The role of compliance officers in HHS OIG regulations in this case is to ensure that no excluded individual becomes a member of the workforce and that no goods or services are supplied by an excluded entity. Healthcare organizations that employ excluded individuals or who contract goods or services from an excluded entity can be fined up to $20,000 for each good or service unlawfully claimed plus three times the amount claimed from an HHS program.

The Emergency Medical Treatment and Active Labor Act (EMTALA)

EMTALA requires qualifying healthcare organizations that participate in HHS programs to examine an individual requesting emergency care and provide emergency treatment regardless of the individual’s insurance coverage or ability to pay. If the healthcare organization cannot provide appropriate emergency treatment, they must stabilize the individual and arrange a transfer to another healthcare organization that has appropriate treatment capabilities.

Qualifying healthcare organizations that fail to examine an individual or who fail to accept an individual transferred from another healthcare organization can be fined up to $129,233 and added to the HHS OIG Exclusions List. What can complicate the role of compliance officers in HHS OIG regulations such as EMTALA is when exemptions exist depending on location, the nature of the emergency treatment required, and the professional affiliation of healthcare workers.

How to Fulfil the Role of Compliance Officers in HHS OIG Regulations

The way to fulfil the role of compliance officers in HHS OIG regulations is to adapt existing policies and procedures to mitigate the risk of violating a healthcare fraud or abuse law.
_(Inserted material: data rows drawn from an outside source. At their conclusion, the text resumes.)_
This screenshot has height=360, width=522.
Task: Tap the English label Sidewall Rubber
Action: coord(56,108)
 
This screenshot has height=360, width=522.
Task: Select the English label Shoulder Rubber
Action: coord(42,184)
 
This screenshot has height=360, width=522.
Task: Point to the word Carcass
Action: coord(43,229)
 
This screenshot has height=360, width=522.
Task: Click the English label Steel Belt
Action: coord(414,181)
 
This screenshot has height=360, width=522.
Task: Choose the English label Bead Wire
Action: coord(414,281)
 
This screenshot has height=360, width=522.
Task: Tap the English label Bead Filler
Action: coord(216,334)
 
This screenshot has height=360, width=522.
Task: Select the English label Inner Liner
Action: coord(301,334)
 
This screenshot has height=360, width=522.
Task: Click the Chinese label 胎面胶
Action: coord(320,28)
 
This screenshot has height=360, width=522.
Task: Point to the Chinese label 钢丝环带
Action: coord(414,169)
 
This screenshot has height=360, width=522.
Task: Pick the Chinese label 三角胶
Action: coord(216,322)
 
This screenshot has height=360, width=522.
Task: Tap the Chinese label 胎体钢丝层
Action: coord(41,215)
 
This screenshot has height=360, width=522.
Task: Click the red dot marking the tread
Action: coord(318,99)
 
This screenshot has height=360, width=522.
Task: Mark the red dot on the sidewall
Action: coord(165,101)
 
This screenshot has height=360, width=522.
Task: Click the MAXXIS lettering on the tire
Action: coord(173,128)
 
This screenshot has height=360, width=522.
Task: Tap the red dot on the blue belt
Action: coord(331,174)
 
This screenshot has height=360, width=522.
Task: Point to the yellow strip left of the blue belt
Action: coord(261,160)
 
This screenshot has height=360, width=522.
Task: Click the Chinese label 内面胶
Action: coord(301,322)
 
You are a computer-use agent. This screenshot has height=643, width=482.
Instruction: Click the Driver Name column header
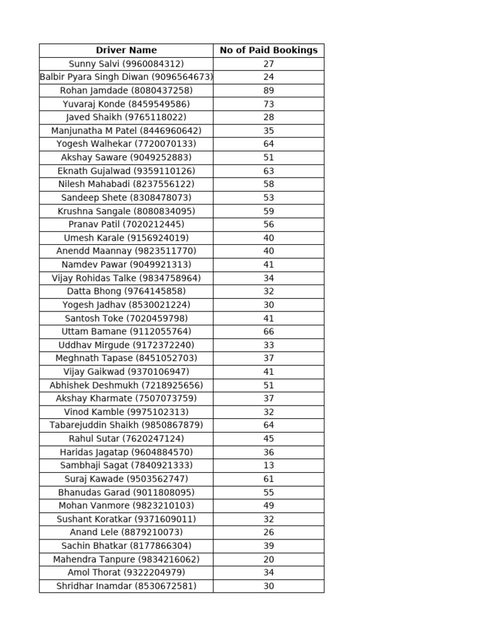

For example, most healthcare organizations are required to audit their claims and billing processes as a condition of participation in Medicare and Medicaid. Existing procedures could be adapted so that reimbursement claims are verified and irregularities are flagged in the audit process.

Similarly, with regards to conducting due diligence on third party service providers, this is a condition of HIPAA compliance when PHI is shared with a business associate – as are reasonable and appropriate measures to protect the confidentiality, integrity, and availability of electronic PHI whether it is shared with a business associate or processed inhouse. Complying with HIPAA Security Rule automatically ensures that Part 162 transactions are more secure.

With regards to identifying violations of the anti-kickback regulations, induced reimbursement claims should be flagged as part of an effective audit process, while the requirement to check individuals against the HHS OIG Exclusions List is an extra check to add to the existing Level 2 checks many healthcare organizations already have to do before engaging a new member of the workforce in order to comply with state employment laws.

As many of the policies and procedures required to fulfil the role of compliance officers in HHS OIG regulations are adaptions or extensions of existing policies and procedures, monitoring workforce compliance with the policies and procedures should not create an additional compliance burden – nor should enforcing sanctions on workforce members when they fail to comply with the policies and procedures. Nonetheless, compliance officers uncertain about how to fulfil their role with regards to HHS OIG regulations should seek independent compliance advice.